Enfant, j’étais très timide. Je me suis passionné pour l’observation des étoiles au télescope. Comme mon père était photographe amateur, il y avait toujours un appareil photo à la maison. Observer le monde qui m’entourait à travers un objectif était toujours pour moi une activité fascinante.
En 2011, j’ai eu un premier amour, douloureux. La photographie est devenue ma seule façon d’exprimer cette douleur. Mon premier projet [The Environment of Love] est né. La photographie est à ce moment là devenue pour moi une vocation.
Quels sujets évoquez-vous dans votre projet Labyrinth ?

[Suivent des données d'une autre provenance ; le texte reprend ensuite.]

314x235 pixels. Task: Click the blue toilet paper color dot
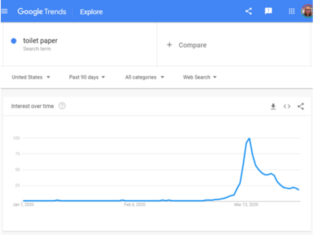(14, 41)
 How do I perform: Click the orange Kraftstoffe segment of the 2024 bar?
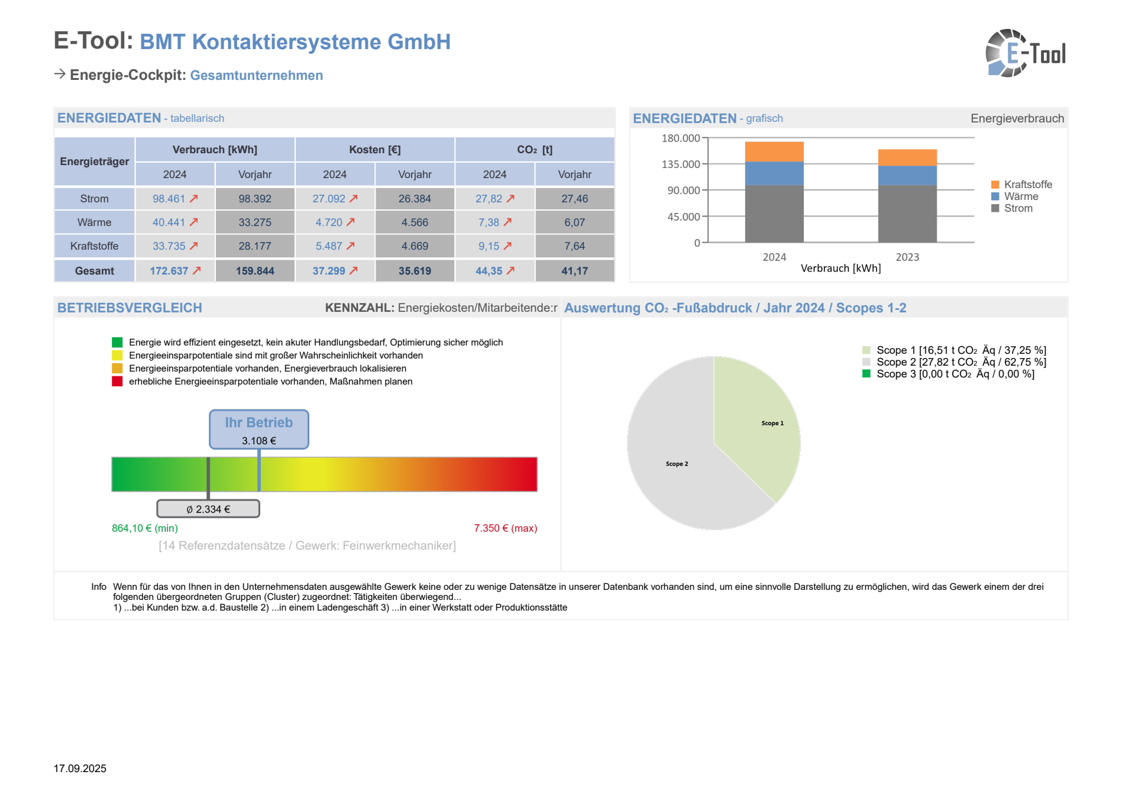click(774, 151)
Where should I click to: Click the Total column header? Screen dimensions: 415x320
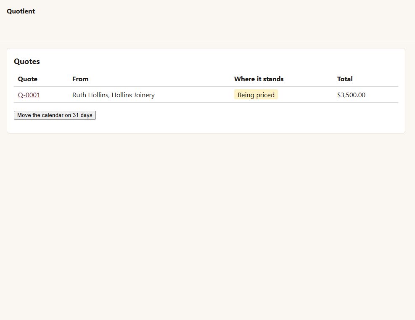345,79
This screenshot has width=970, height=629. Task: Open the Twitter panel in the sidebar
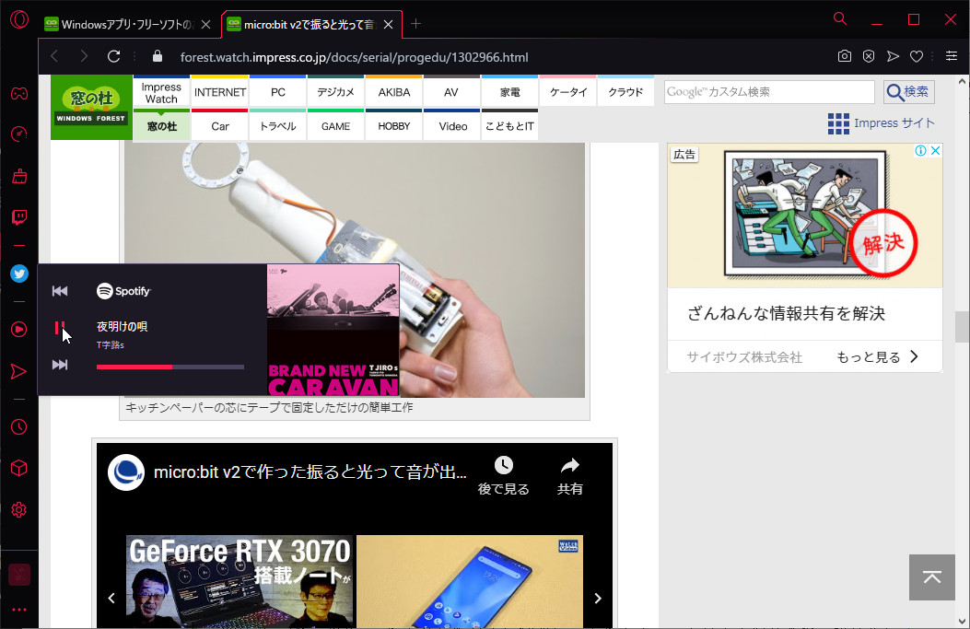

J’essaie de raconter l’existence à laquelle nous sommes confrontés en Iran. Une vie menée sous l’ombre du régime actuel. Labyrinth explore l’état socio-psychologique des générations post-révolution iranienne, de cette jeunesse réprimée, du chômage galopant et de l’anxiété pour l’avenir. La série évoque l’état émotionnel dans lequel je me trouve, mêlé aux conditions sociales et politiques en Iran.
« J’ai pris ma 354e pilule de Sertraline [antidépresseur] aujourd’hui. » Ce sont les premiers mots de votre introduction à Labyrinth. La dépression est un sujet rarement évoqué en Iran…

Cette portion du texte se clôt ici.